Cotton, wool and catkins

I've plied and wet finished the pima cotton.  The skein is about 435 yds.   I've stashed it with the rest of the cotton, waiting for a project.   I found another bag of natural brown cotton and still have the rest of the 1 lb of the pima.   I decided to switch things up a bit, so I'm putting the cotton away, despite not having quite enough to weave with at this time.

The guild is offering an in house design class, which is interesting, and the instructor really knows her stuff.  She was trained in England and did her Master Weaver specifically in the design process, so she comes at things a bit differently than a lot of weavers I know.  It seems to have confused a few people in the class but luckily, the difference in terminology really wasn't an issue for me.  The plus is that I've been used to doing fibre related homework whereas others didn't seem to be able to figure that part out.  It can be really hard to sit down and do a homework project.

 I've been spinning to weave again though, just because of this course.  I did the sett samples with handspun and now I'm spinning Falkland wool singles for the next project.  I've played around with spin patterning before, just once.  I tried stripes and while there is definitely a difference in the look of the fabric, I didn't like the fabric, nor was I sure that it wasn't just a variation in the fleece colour and texture that created the visual effect.    This time I'm using Falkland top.  I am spinning singles, 40 wpi, about 7 or so tpi.  I will dye it, most likely with woad as a friend and I had a discussion about spin patterning and we both figured that pigment would help the spin differences show up more.   I got a little bit excited about this yesterday and this bobbin is now over 3/4 full.  Who knew you could get sore muscles from spinning?

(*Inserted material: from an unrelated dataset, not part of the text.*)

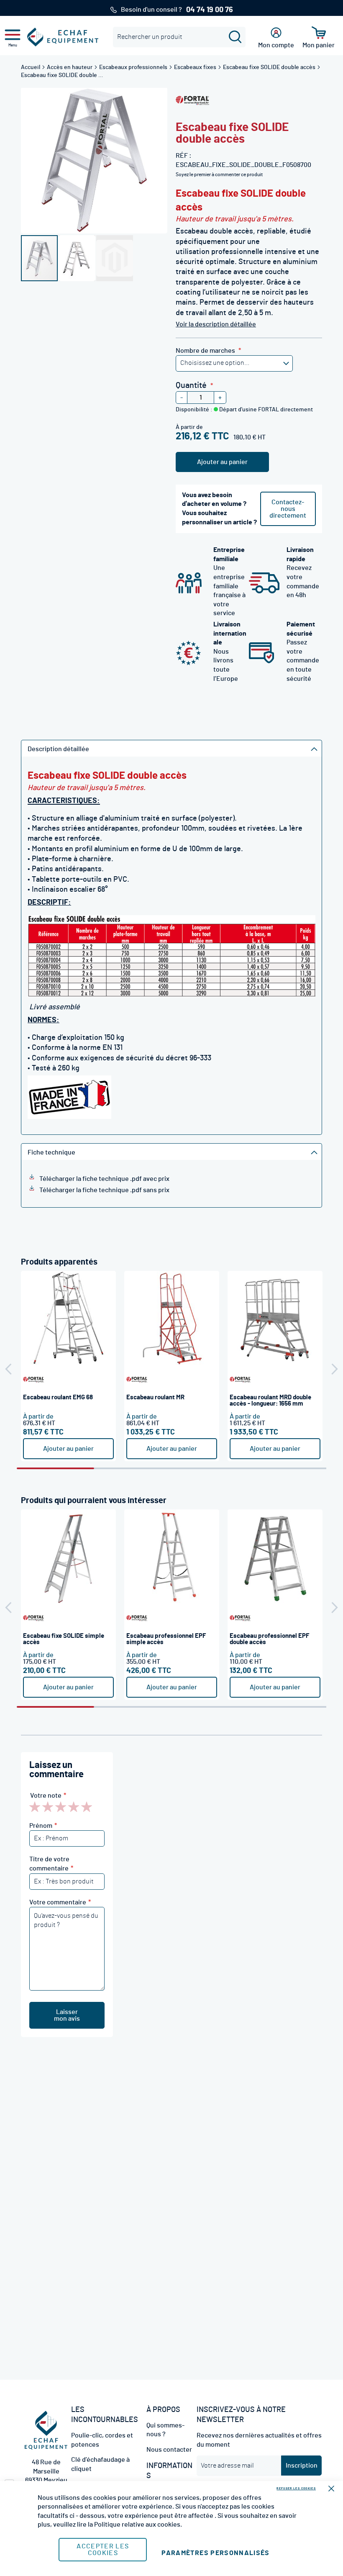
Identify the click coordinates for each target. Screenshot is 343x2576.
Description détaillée (58, 749)
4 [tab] (287, 1468)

The spiles have been pulled from the maple trees and the buckets put away.  We did our last boil on Sunday and in total we have 5 1/2 litres of maple syrup this year.   The suggested finishing temperature recommened by Omafra info is 119°, but the info from Vermont suggests 220° gives a better taste and mouthfeel.   I finished the syrup at 220° this year and boy, it really does make a difference, in a really good way.

The other day, after some particularly cold and blustery weather, I found these little sprigs of birch catkins, laying on the deck, like a gift.   It was heartwarming.  Not quite pussy willows, but still, soft and fuzzy and a sure sign that leaves are on their way.